KALAMANTHANA, Muara Teweh – Rapat Dengar Pendapat (RDP) lanjutan terkait pembahasan Rancangan Peraturan Daerah tentang Pengelolaan Persampahan digelar di ruang rapat Dewan Perwakilan Rakyat Daerah (DPRD) setempat, Selasa (7/4/2026).
Rapat dipimpin Wakil Ketua II DPRD Barito Utara, Hj. Henny Rosgiaty Rusli, dan dihadiri 13 anggota DPRD serta 21 peserta dari unsur eksekutif dan undangan terkait. Agenda rapat meliputi pembukaan, pemaparan materi, sesi tanya jawab, hingga penyampaian kesimpulan.
Hj.
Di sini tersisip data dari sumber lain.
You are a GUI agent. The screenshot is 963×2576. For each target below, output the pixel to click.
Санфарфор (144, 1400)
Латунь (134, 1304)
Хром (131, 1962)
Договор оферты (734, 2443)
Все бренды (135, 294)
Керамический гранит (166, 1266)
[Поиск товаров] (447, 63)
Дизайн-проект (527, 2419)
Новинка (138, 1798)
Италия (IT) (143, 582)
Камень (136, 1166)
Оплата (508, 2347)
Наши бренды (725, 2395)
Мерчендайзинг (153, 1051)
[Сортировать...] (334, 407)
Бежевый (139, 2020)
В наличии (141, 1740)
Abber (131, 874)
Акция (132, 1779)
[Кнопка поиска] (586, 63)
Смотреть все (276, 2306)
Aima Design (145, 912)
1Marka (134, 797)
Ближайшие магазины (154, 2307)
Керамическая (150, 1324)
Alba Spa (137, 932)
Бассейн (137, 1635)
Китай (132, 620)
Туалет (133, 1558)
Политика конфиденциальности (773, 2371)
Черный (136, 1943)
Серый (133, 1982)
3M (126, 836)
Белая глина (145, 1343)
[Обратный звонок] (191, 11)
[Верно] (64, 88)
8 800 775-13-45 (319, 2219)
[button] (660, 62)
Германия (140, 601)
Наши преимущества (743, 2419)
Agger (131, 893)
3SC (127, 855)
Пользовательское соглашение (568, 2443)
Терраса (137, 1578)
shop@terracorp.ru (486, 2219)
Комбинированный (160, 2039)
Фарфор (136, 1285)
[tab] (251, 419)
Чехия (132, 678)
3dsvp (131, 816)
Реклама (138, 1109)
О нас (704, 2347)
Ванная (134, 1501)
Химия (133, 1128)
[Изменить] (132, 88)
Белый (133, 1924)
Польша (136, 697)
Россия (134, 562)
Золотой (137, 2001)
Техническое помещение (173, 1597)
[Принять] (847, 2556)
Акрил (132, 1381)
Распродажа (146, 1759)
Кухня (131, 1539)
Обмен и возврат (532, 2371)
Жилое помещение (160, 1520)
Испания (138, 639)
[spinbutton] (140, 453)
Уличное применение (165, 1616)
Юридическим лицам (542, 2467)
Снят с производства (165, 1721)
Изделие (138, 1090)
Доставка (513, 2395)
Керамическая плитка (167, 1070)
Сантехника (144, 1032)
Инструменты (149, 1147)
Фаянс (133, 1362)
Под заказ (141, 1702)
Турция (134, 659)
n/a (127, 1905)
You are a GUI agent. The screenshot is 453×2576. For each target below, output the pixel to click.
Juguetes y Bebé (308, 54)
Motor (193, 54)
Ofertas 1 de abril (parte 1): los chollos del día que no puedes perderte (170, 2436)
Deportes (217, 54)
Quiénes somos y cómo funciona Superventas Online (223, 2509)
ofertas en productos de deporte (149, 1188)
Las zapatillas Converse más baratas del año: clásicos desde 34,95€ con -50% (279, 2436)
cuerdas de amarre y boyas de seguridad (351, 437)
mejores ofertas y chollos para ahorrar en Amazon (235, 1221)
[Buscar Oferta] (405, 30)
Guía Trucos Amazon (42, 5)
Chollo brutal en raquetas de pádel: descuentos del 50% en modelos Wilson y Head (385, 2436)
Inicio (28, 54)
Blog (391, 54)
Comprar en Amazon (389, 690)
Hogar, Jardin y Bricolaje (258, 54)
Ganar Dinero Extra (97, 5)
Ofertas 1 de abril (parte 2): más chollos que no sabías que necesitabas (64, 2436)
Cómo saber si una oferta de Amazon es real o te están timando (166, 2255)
Henny Rosgiaty Rusli menegaskan pembahasan Raperda Persampahan menjadi langkah penting dalam memperkuat regulasi pengelolaan sampah di Barito Utara agar lebih terstruktur dan berkelanjutan.
“Raperda ini diharapkan menjadi payung hukum yang jelas bagi pemerintah daerah dalam mengelola persampahan, mulai dari pengumpulan, pengangkutan hingga pengolahan akhir, sehingga permasalahan sampah yang selama ini dikeluhkan masyarakat dapat ditangani secara optimal,” ujarnya saat memimpin rapat.
Ia juga menekankan pentingnya sinergi antara pemerintah daerah, DPRD, dan masyarakat dalam menciptakan sistem pengelolaan sampah yang efektif dan berwawasan lingkungan. Menurutnya, penguatan regulasi perlu diiringi peningkatan pengawasan serta kesadaran masyarakat dalam mengelola sampah sejak dari sumbernya.
“Pengelolaan sampah bukan hanya tanggung jawab pemerintah, tetapi juga membutuhkan partisipasi aktif masyarakat agar lingkungan tetap bersih dan sehat,” tambahnya.
Berdasarkan hasil rapat, pembahasan Raperda Pengelolaan Persampahan akan dijadwalkan kembali melalui rapat Badan Musyawarah DPRD untuk pembahasan lanjutan sebelum masuk tahap berikutnya. (Sly).